The FBI took full advantage of its resources to investigate what it saw as the terroristic implications of OWS. The documents uncovered by PCJF show communication between the FBI and the Joint Terrorism Task Forces (JTTFs), the Naval Criminal Investigative Service (NCIS), the Federal Reserve, and the Domestic Security Alliance Council (DSAC). DSAC describes itself as “a strategic partnership between the US government and the US private industry that enhances communication and promotes the timely and effective exchange of security and intelligence information between the federal government and the private sector.”

What timely security and intelligence information did DSAC feel it needed to communicate to Wall Street businesses about a nonviolent protest? According to Nicole Colson in a January 2013 article for The Socialist Worker, “despite the Occupy movement’s nonviolent practice—the FBI labeled Occupy protests as potentially violent criminal actions (often by simply using the shorthand label of ‘anarchist’) or even terrorist threats. This later helped justify the police assaults on Occupy encampments in cities across the U.S.”

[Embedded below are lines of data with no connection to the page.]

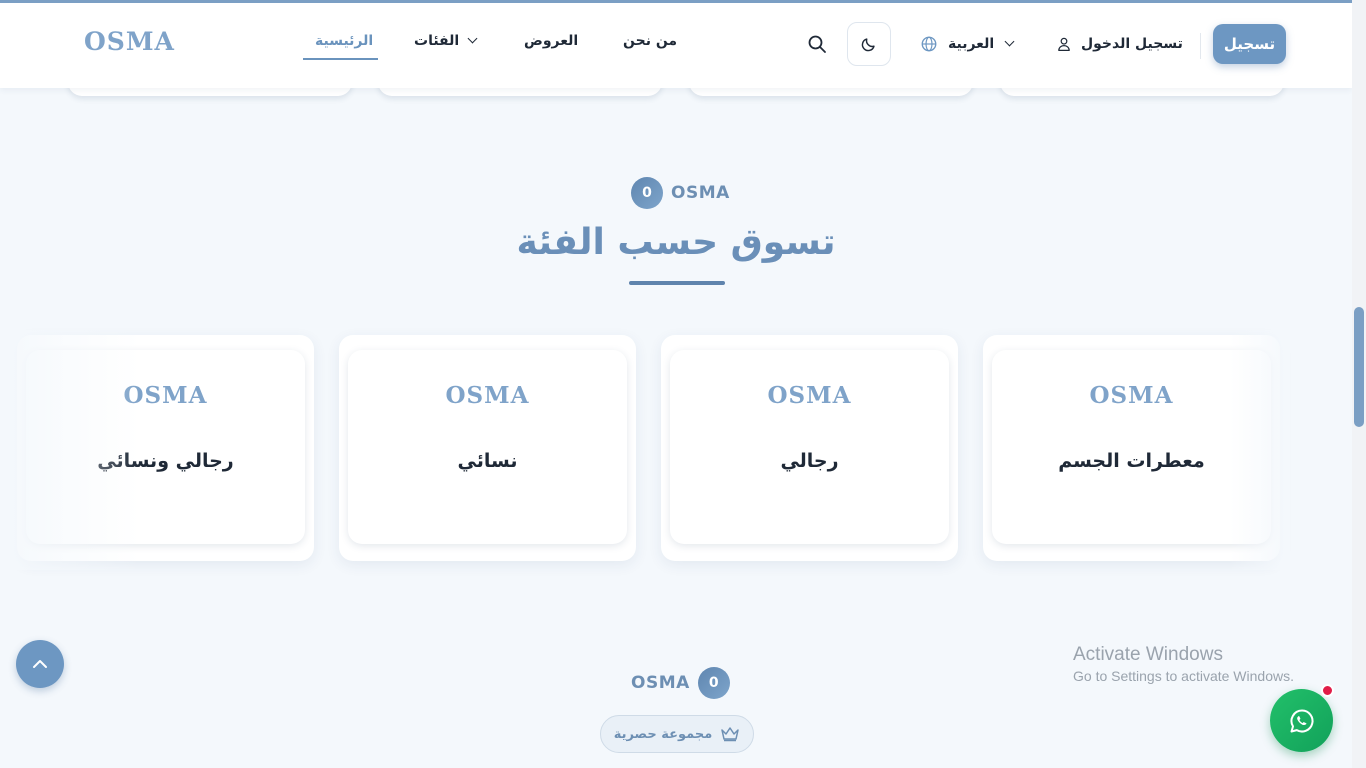 Image resolution: width=1366 pixels, height=768 pixels. I want to click on top-accent-line, so click(683, 2).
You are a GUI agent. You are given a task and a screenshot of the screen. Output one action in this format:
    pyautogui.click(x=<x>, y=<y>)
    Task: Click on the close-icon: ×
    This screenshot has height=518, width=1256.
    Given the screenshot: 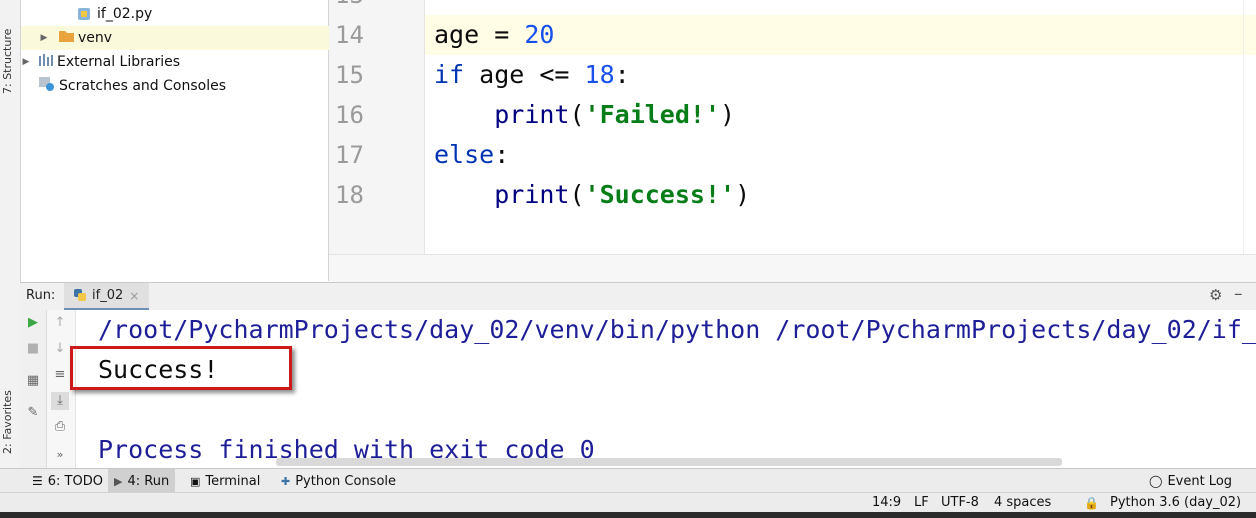 What is the action you would take?
    pyautogui.click(x=134, y=296)
    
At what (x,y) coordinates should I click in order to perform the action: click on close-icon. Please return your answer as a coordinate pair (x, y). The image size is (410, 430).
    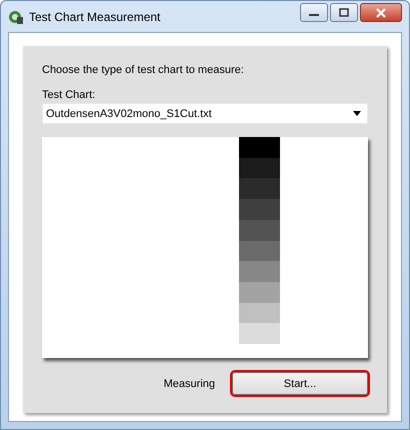
    Looking at the image, I should click on (381, 13).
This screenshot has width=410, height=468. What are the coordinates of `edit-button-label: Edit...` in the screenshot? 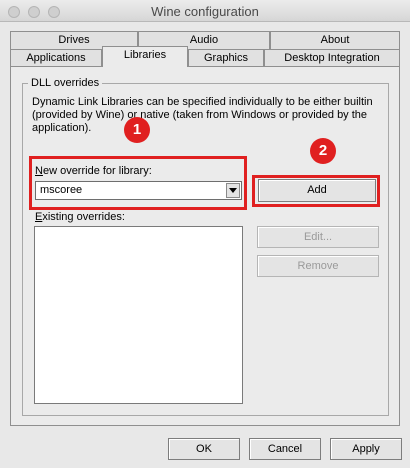 It's located at (318, 237).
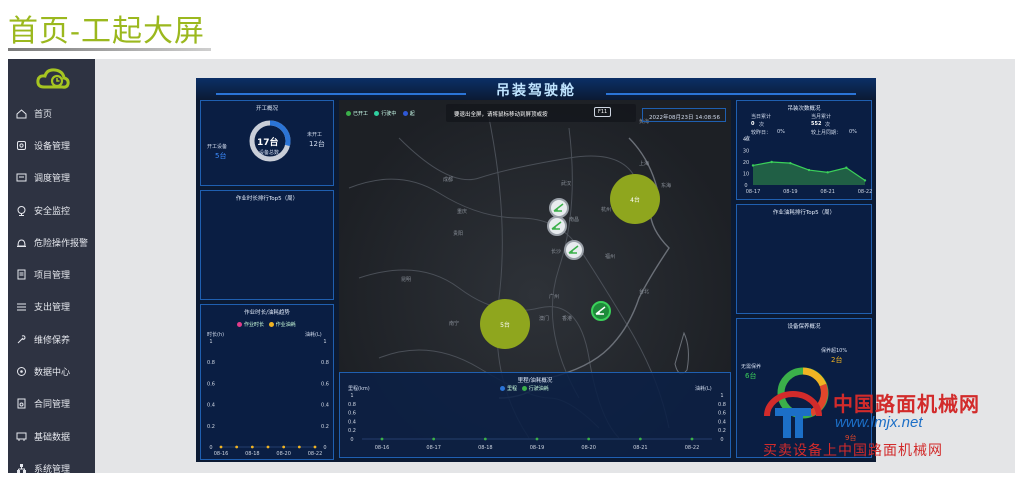  I want to click on y-tick: 20, so click(746, 163).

The FBI’s efforts paid off in just a few short months. On November 15, 2011, the New York Police Department began to evict the occupiers in Zuccotti Park after “a judge upheld the city’s move to clear the park and bar the protesters from bringing back their tents or sleeping overnight,” according to a New York Times article. The article includes Mayor Bloomberg’s statement at the time; he said, “New York City is the city where you can come and express yourself . . . What was happening in Zuccotti Park was not that.”

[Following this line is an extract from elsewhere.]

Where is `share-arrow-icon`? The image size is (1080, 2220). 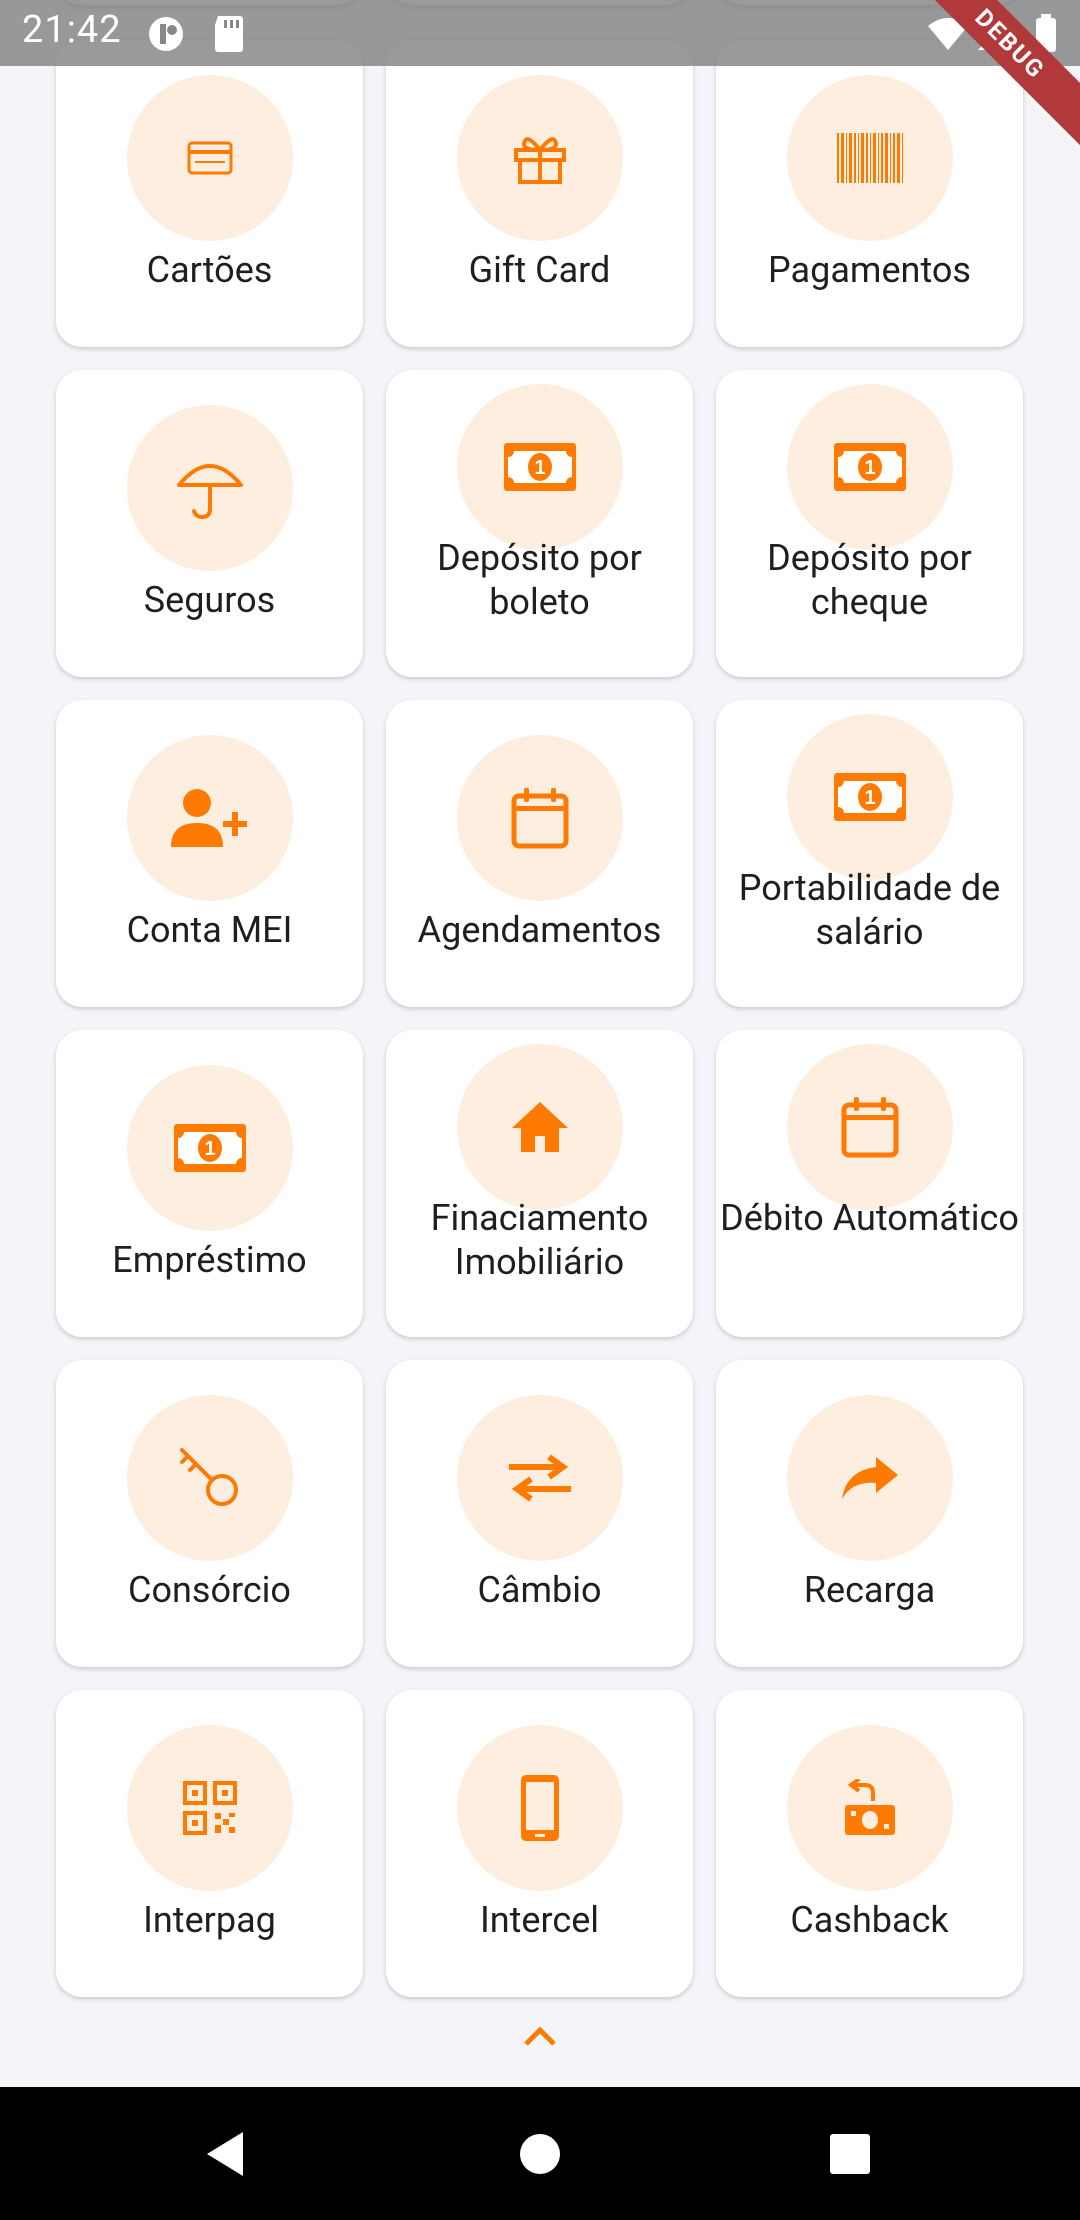
share-arrow-icon is located at coordinates (870, 1478).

What was really happening, though, and not just in New York, but in Occupy demonstrations all across the country, according to Naomi Wolf, writing in The Guardian in December of 2012, was an FBI-instigated, big bank-coordinated, top-down crackdown that included “violent arrests, group disruption, canister missiles to the skulls of protesters, people held in handcuffs so tight they were injured, people held in bondage till they were forced to wet or soil themselves.” She states that the FBI documents “show the cops and DHS working for and with banks to target, arrest, and politically disable peaceful American citizens.”

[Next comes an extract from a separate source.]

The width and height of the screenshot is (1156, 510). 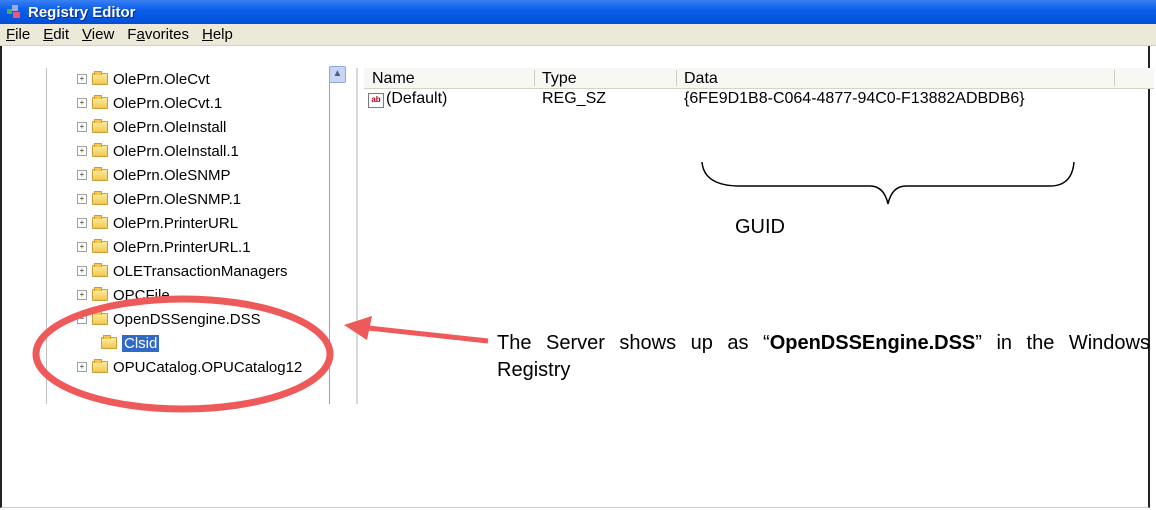 What do you see at coordinates (376, 100) in the screenshot?
I see `string-value-icon: ab` at bounding box center [376, 100].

The lesson here: when the authorities tell you “People have a right to protest,” they don’t really mean it. Your protest is very likely to be investigated and, as Mara Verhayden-Hilliard, executive director of PCJF, was quoted in The New York Times in December of 2012, “The collection of information on people’s free-speech actions is being entered into unregulated databases, a vast storehouse of information widely disseminated to a range of law-enforcement and, apparently, private entities . . . people do not know when or how it may be used and in what manner.” This must be stopped.